**Extracted records**
★ ★ ★ ★ ★ ★ ★

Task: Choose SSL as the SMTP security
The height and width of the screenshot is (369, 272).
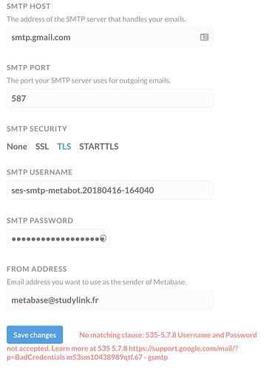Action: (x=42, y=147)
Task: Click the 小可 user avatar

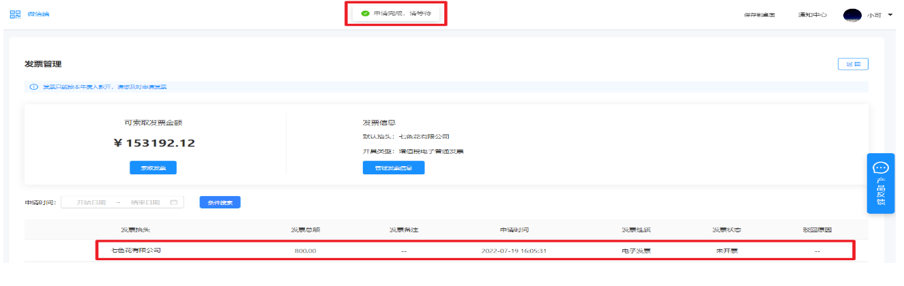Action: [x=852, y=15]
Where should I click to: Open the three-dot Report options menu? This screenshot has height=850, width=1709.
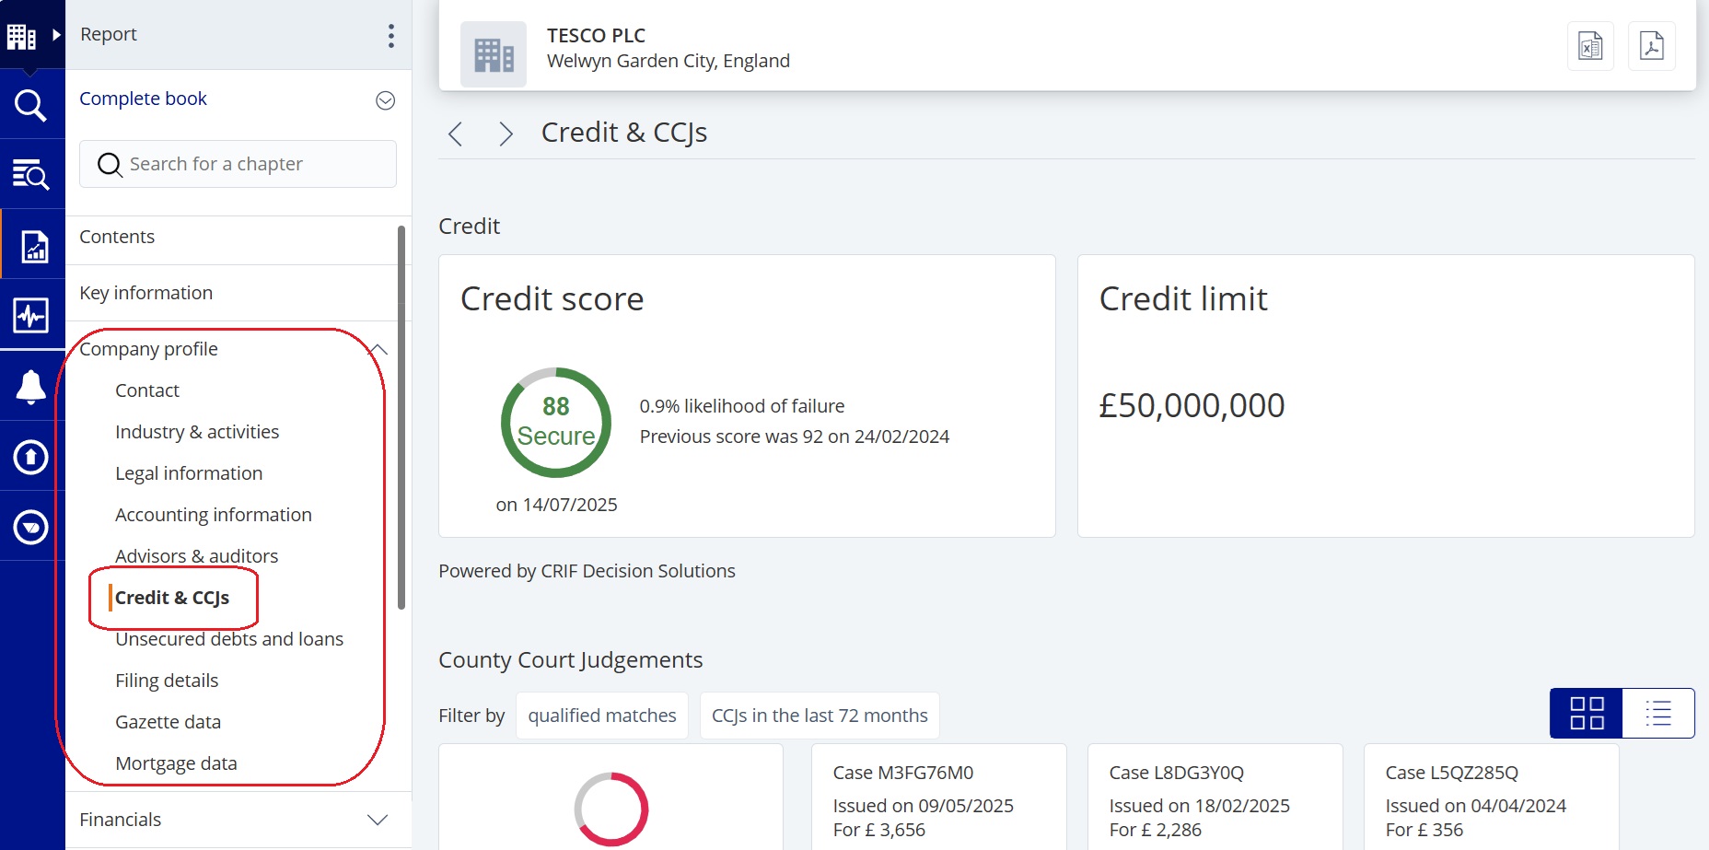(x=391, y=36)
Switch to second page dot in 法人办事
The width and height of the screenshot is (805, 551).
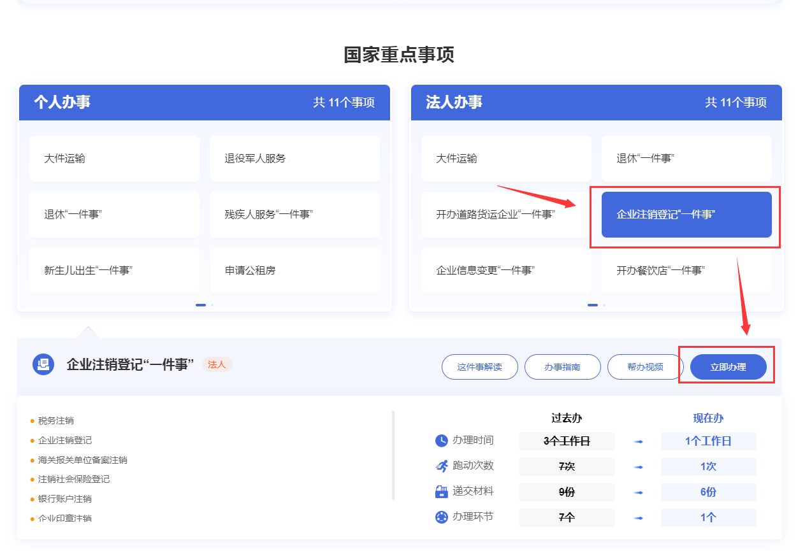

★ ★ ★ ★ ★ ★ ★

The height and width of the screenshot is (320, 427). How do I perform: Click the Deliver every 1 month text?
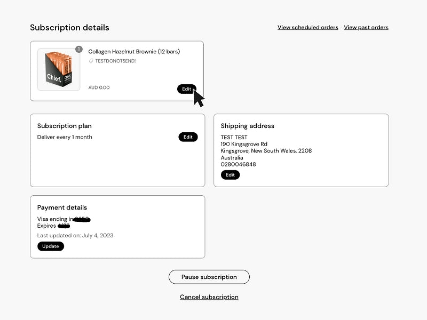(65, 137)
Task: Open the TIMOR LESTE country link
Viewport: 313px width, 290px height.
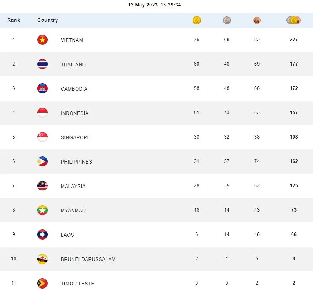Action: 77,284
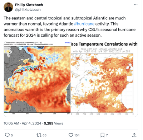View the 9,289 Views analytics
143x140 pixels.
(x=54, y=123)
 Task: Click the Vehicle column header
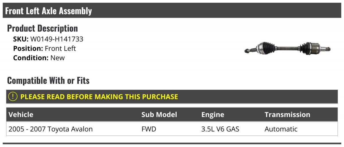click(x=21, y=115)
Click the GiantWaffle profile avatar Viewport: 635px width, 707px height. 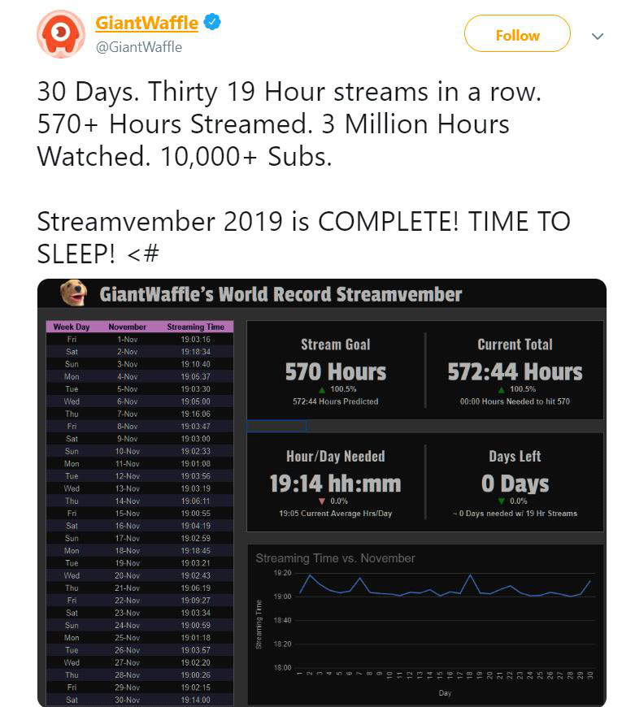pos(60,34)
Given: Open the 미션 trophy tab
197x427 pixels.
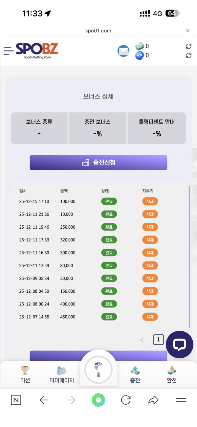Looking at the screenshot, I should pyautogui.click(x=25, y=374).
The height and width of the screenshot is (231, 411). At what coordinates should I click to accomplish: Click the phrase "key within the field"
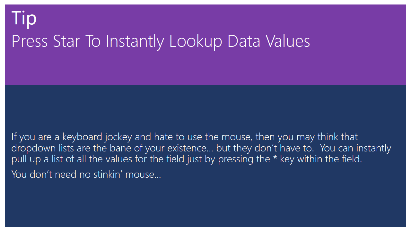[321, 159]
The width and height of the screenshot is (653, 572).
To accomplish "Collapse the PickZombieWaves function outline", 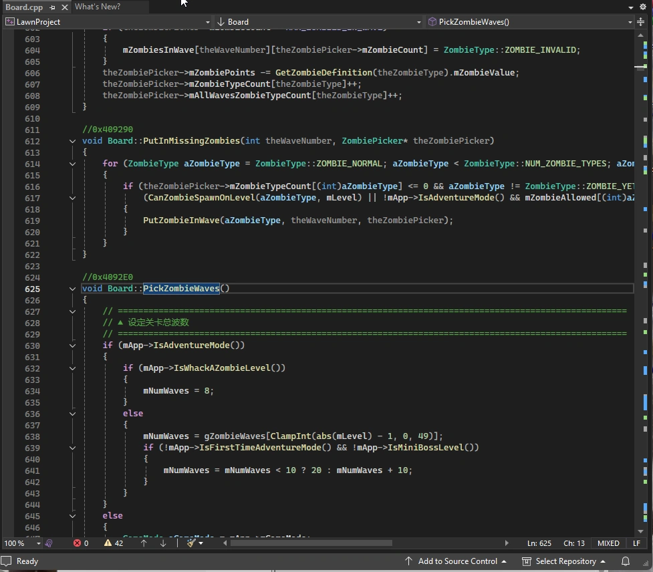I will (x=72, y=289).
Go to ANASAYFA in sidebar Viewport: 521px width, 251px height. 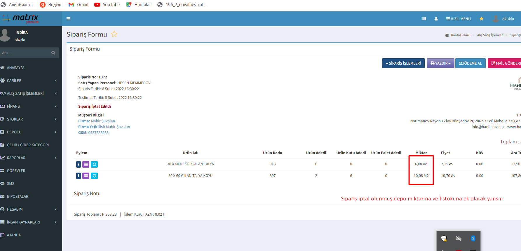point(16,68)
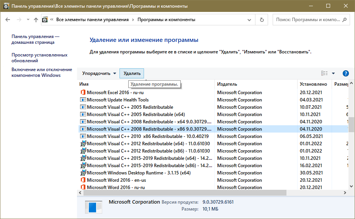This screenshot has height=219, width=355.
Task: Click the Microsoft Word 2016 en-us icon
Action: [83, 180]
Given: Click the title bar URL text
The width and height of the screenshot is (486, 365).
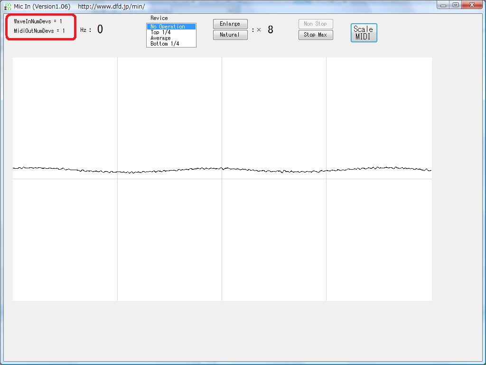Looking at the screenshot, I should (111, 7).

★ ★ ★ ★ ★ ★ ★

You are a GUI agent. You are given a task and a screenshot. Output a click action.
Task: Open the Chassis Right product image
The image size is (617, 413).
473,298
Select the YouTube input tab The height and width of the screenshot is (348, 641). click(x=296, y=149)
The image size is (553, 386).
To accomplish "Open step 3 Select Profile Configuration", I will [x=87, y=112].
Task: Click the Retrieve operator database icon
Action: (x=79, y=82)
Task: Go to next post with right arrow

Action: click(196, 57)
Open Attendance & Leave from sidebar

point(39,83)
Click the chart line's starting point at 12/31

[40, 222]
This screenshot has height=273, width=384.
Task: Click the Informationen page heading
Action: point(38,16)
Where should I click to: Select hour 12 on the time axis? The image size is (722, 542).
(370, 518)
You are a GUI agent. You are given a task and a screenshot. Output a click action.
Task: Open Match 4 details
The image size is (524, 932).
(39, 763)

★ ★ ★ ★ ★ ★ ★

Can you repeat, word for word, every line above from the one containing "The image size is (553, 386)." down to the one containing "Task: Open Match 4 details", including both?

**Answer space**
The image size is (553, 386).
To accomplish "Open step 3 Select Profile Configuration", I will [x=87, y=112].
Task: Click the Retrieve operator database icon
Action: (x=79, y=82)
Task: Go to next post with right arrow

Action: click(196, 57)
Open Attendance & Leave from sidebar

point(39,83)
Click the chart line's starting point at 12/31

[40, 222]
This screenshot has height=273, width=384.
Task: Click the Informationen page heading
Action: point(38,16)
Where should I click to: Select hour 12 on the time axis? The image size is (722, 542).
(370, 518)
You are a GUI agent. You are given a task and a screenshot. Output a click action.
Task: Open Match 4 details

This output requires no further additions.